Gascromatografia

Gascromatografo con affiancata unità di desorbimento termico per l'introduzione del campione, e generatore di idrogeno per l'alimentazione del rilevatore(FID).

La gascromatografia, nota anche come GC, è una tecnica cromatografica impiegata a scopo analitico, tecnica concepita per la prima volta da Archer John Porter Martin e Richard Laurence Millington Synge nel 1941[1], in funzione della diversa affinità di ogni sostanza della miscela con le fasi.

Strumentalmente, nella forma più elementare, è basata su un piccolo forno accuratamente termostatabile, in cui viene alloggiata la colonna cromatografica. Essa è sommariamente formata da un avvolgimento costituito da un sottile tubo capillare in vetro, lungo alcuni metri, sulle cui pareti interne è stato deposto un sottile strato della fase fissa (una sostanza sufficientemente stabile per cui la miscela da analizzare mostri un certo grado di affinità).
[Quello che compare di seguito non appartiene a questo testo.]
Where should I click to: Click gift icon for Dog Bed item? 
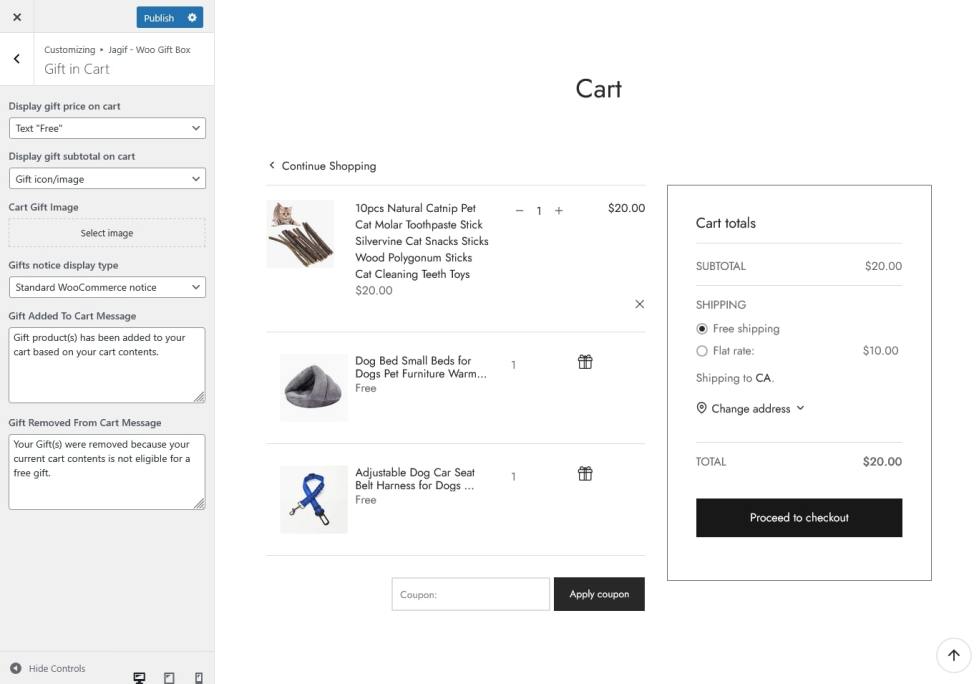coord(585,362)
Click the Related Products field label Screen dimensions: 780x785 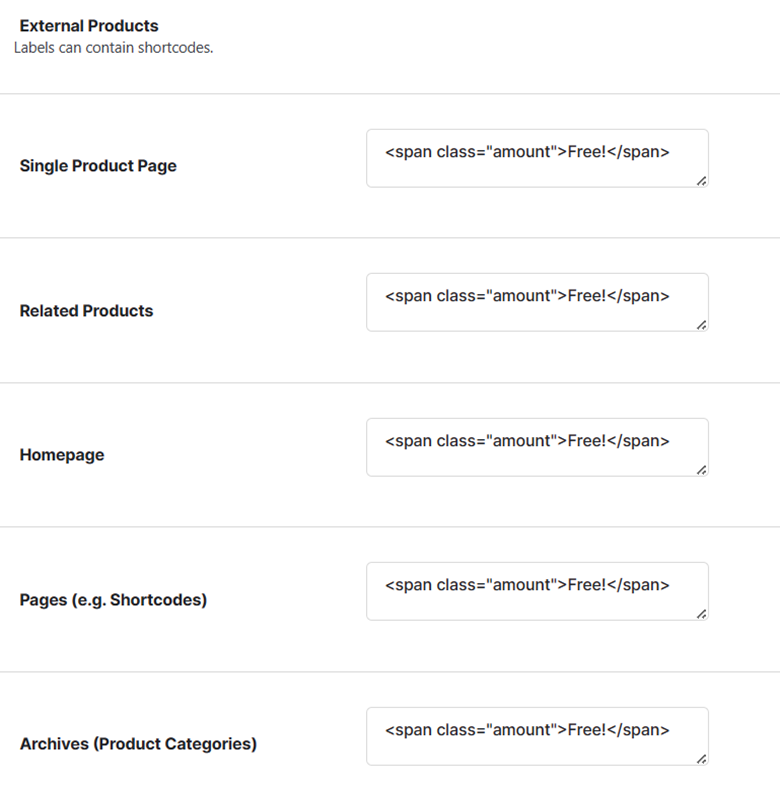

Il campione viene introdotto con un flusso di gas inerte (He, H2, N2) ad una sua estremità, (dell'iniettore), e dopo un certo tempo i componenti separati fuoriescono col flusso di gas dall'estremità opposta (del sensore), ove è posto un opportuno rivelatore in grado di segnalarli.

Oggi con il termine gascromatografia si intende in realtà la precedentemente descritta gascromatografia ad alta risoluzione o HRGC (high resolution gas chromatography), cioè la gascromatografia con colonna capillare, tecnica introdotta agli inizi degli anni ottanta e che è praticamente oggi l'unica utilizzata. Precedentemente era in uso la gascromatografia con colonna impaccata (PGC, packed column gas chromatography), basata su colonnine di diametro maggiore, più corte, e con differenti caratteristiche, dalla cui geometria è stato coniato appunto il termine "colonna", attualmente utilizzato anche per i sottilissimi capillari oggi in uso.